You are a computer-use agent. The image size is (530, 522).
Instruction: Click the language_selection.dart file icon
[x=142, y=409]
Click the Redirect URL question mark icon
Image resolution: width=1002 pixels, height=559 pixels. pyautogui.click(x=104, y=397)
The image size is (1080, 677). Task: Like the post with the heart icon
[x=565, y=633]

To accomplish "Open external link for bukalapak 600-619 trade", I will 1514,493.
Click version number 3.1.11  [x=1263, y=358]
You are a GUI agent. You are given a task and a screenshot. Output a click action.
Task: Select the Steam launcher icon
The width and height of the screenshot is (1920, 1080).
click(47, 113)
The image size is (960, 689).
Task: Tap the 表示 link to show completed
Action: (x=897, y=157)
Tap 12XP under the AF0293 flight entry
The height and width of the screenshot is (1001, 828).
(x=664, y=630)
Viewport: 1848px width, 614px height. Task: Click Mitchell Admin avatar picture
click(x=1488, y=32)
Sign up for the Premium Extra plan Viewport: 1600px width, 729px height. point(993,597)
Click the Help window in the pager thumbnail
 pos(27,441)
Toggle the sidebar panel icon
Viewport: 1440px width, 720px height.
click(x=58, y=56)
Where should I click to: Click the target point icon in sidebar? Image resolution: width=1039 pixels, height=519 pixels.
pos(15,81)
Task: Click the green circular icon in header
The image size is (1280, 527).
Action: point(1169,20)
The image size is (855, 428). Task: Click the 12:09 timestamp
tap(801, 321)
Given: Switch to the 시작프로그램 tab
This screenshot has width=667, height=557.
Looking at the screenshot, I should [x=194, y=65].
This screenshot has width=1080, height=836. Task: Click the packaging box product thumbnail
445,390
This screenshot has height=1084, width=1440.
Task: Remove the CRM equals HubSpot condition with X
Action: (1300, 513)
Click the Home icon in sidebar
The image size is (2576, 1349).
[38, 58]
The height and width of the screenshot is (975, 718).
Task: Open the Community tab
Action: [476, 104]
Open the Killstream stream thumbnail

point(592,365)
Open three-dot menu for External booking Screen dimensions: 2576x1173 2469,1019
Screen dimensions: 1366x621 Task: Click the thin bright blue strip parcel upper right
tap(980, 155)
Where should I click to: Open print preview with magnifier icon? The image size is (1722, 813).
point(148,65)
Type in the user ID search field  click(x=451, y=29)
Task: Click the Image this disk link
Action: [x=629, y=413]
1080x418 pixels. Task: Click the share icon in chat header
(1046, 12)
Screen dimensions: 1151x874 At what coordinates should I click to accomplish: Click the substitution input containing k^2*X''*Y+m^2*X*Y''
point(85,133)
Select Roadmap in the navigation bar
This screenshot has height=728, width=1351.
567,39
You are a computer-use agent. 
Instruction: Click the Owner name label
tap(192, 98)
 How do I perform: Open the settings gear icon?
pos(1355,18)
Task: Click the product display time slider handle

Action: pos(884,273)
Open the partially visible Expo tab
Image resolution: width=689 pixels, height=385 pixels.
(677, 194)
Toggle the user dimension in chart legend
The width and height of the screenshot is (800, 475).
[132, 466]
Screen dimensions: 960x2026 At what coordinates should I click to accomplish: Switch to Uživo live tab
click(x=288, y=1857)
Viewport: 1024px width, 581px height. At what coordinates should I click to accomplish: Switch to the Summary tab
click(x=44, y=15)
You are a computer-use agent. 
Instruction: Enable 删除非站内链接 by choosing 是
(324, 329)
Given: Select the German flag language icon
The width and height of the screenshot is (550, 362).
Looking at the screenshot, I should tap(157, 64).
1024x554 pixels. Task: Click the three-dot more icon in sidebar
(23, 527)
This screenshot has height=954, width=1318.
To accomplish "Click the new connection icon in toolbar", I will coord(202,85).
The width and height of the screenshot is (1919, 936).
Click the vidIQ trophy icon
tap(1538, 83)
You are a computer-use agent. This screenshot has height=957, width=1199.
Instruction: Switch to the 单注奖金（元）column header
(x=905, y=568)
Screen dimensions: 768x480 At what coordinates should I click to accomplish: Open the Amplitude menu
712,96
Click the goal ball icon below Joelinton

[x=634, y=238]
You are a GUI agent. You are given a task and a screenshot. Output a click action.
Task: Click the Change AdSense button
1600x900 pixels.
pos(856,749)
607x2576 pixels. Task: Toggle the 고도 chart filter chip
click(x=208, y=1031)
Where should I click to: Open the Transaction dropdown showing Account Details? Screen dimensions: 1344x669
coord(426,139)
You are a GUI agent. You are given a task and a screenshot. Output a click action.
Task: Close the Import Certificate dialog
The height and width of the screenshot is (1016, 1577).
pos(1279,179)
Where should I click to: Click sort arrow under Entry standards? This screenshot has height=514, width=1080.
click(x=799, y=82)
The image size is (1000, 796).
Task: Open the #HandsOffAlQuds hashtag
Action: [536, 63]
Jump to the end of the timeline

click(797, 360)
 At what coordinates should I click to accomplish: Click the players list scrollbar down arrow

Task brief
Look for the word "will". Copy out every line of the data that has it.

Task result
To accomplish "Open external link for bukalapak 600-619 trade", I will 1514,493.
To accomplish "Click the new connection icon in toolbar", I will coord(202,85).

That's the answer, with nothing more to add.